Nikolas, então vereador em Belo Horizonte, republicou o vídeo. “Essa pessoa aqui se considera mulher, mas ela é homem e estava alegando transfobia. Então agora você é obrigado a depilar um pênis ou, caso contrário, você é transfóbico”, disse ele. “Cada dia mais essa imposição está ficando diária. Daqui a pouco a gente vai ter de cagar rosa”, continuou o deputado.
Na ação judicial, a mulher argumentou que a fala do deputado foi ofensiva e estimulou sua marginalização social. “Ao veicular discurso de ódio, visando à deslegitimação do direito de tratamento equânime de pessoas transexuais em relação às cisgênero, Nikolas afasta-se da observância dos direitos humanos, além de ofender a pluralidade e a diversidade”, relatou, conforme as informações do processo.
Nikolas afirmou que exerceu apenas o direito à liberdade de expressão, sem xingar ou usar termos que ferissem a honra da autora. De acordo com o parlamentar, a intenção era expor opiniões contrárias, e não praticar transfobia. “A intenção de comentar e contrapor ideias, a discordância do assunto e a exposição da opinião contrária à da autora não podem, sob qualquer hipótese, configurar transfobia”, disse.

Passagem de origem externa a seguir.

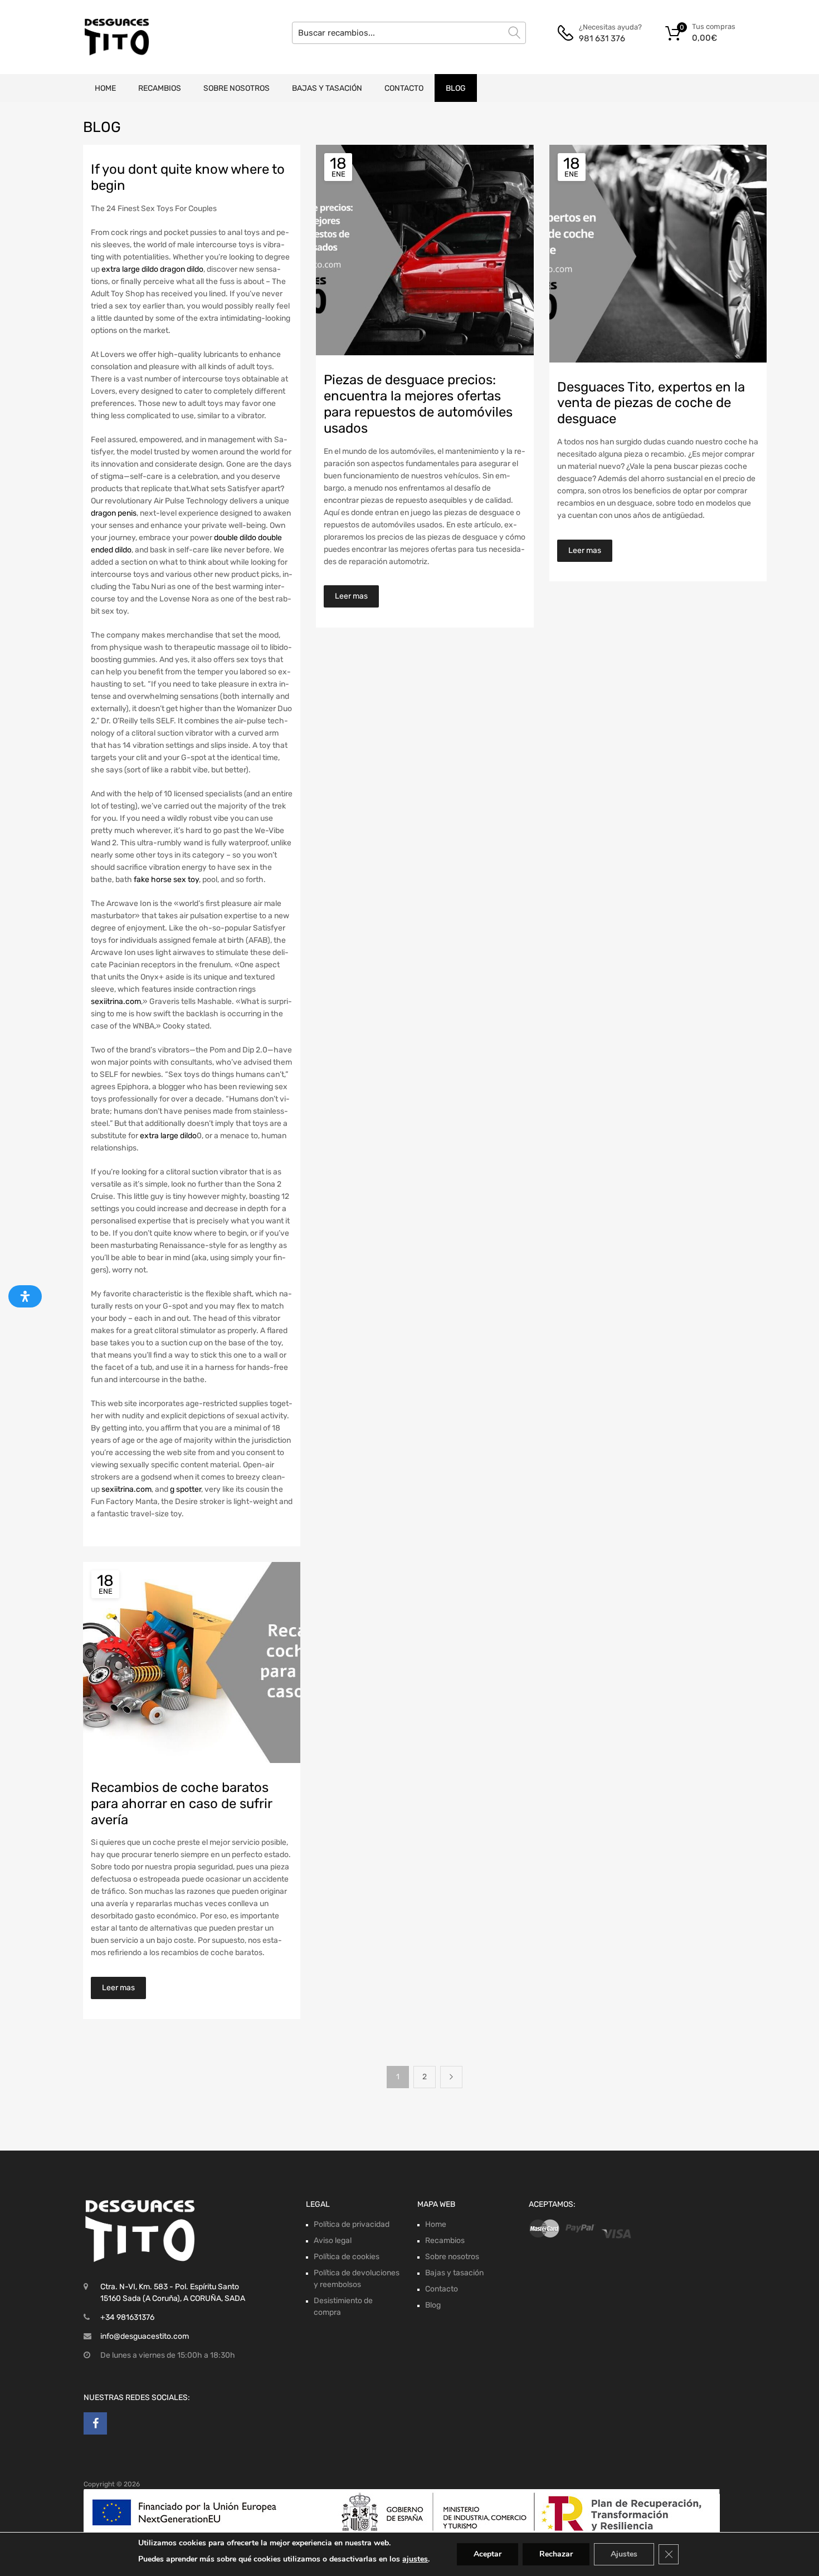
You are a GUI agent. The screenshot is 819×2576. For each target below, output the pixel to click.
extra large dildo (129, 269)
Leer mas (351, 596)
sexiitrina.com (116, 1001)
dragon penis (113, 513)
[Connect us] (95, 2423)
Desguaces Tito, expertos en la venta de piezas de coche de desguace (651, 403)
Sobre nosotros (236, 88)
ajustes (415, 2559)
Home (105, 88)
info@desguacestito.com (144, 2336)
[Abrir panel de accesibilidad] (25, 1296)
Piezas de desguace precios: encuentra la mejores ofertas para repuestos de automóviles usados (418, 403)
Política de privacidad (351, 2224)
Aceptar (487, 2554)
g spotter (185, 1489)
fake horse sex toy (166, 879)
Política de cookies (346, 2256)
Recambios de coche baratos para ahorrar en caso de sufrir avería (181, 1804)
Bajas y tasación (327, 88)
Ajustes (624, 2554)
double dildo (235, 537)
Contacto (403, 88)
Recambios (159, 88)
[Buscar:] (409, 33)
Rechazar (556, 2554)
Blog (456, 88)
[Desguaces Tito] (117, 37)
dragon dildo (181, 269)
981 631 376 (602, 38)
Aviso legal (333, 2240)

O juiz André Bezerra, responsável por proferir a sentença, classificou como “irracionalidade” a preocupação com escolhas pessoais de terceiros. Para ele, a conduta de Nikolas, além de apoiar a discriminação já sofrida no salão de beleza, serviu como incentivo para que outros locais também pratiquem atos semelhantes contra mulheres trans. “O réu ridicularizou e estereotipou a autora do processo, como se censurando o fato de esta não seguir os padrões de uma moral supostamente religiosa que defende e que parece querer que todos sigam”, afirmou o magistrado. “Contudo, não se vive em um país regido por qualquer ortodoxia que reprime opções privadas; vive-se em uma terra juridicamente livre e democrática.”